Musical phrasing is the method by which a musician shapes a sequence of notes in a passage of music to allow expression, much like when speaking English a phrase may be written identically but may be spoken differently, and is named for the interpretation of small units of time known as phrases (half of a period). A musician accomplishes this by interpreting the music—from memory or sheet music—by altering tone, tempo, dynamics, articulation, inflection, and other characteristics. Phrasing can emphasise a concept in the music or a message in the lyrics, or it can digress from the composer's intention, aspects of which are commonly indicated in musical notation called phrase marks or phrase markings. For example, accelerating the tempo or prolonging a note may add tension.

A phrase is a substantial musical thought, which ends with a musical punctuation called a cadence. Phrases are created in music through an interaction of melody, harmony, and rhythm.[3]

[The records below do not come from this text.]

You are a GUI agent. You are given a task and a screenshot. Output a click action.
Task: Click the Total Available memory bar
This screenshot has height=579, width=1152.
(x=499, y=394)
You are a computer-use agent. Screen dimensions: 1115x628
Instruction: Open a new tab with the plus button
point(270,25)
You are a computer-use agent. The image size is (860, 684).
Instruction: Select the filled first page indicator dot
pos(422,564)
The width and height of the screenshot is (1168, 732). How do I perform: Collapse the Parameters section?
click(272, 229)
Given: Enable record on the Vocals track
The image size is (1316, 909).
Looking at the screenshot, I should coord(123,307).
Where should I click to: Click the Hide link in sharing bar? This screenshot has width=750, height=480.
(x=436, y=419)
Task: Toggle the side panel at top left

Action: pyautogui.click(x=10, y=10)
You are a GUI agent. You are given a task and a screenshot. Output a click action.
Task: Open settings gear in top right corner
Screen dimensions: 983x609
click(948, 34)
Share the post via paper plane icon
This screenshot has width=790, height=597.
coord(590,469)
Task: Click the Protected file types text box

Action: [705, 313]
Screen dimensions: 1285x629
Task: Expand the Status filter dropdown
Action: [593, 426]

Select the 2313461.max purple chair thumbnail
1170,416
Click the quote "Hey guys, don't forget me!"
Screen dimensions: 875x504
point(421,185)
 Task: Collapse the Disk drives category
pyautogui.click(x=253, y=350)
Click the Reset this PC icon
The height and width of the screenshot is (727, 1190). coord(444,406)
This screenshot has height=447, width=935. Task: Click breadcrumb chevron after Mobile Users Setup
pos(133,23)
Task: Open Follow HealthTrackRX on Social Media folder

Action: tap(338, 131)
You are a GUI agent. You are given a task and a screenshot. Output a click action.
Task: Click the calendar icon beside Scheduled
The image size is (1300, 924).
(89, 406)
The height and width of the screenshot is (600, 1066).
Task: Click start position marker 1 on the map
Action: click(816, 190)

Giuseppe Cambini—a composer, violinist, and music teacher of the Classical period—had this to say about bowed string instruments, specifically violin, phrasing:

The bow can express the affections of the soul: but besides there being no signs that indicate them, such signs, even were one to invent them, would become so numerous that the music, already too full of indications, would become a formless mass to the eyes, almost impossible to decipher. I should consider myself fortunate if I could only get a student to hear, through a small number of examples, the difference between bad and mediocre, mediocre and good, and good and excellent, in the diversity of expressions that one may give to the same passage.[4]

— "Nouvelle Méthode théorique et pratique pour le violon". Paris, Naderman (c. 1803)
  1. ^ Newman, William S. (1995). Beethoven on Beethoven: Playing His Piano Music His Way, p.170-71. ISBN 0-393-30719-0.
  2. ^ White, John D. (1976). The Analysis of Music, p. 44. ISBN 0-13-033233-X.
  3. ^ Benward, Bruce & Saker, Marilyn (2003). Music: In Theory and Practice, Vol. I, p.89. Seventh Edition. McGraw-Hill. ISBN 978-0-07-294262-0.
  4. ^ "Nouvelle Méthode théorique et pratique pour le violon" by Giuseppe Cambini (ref)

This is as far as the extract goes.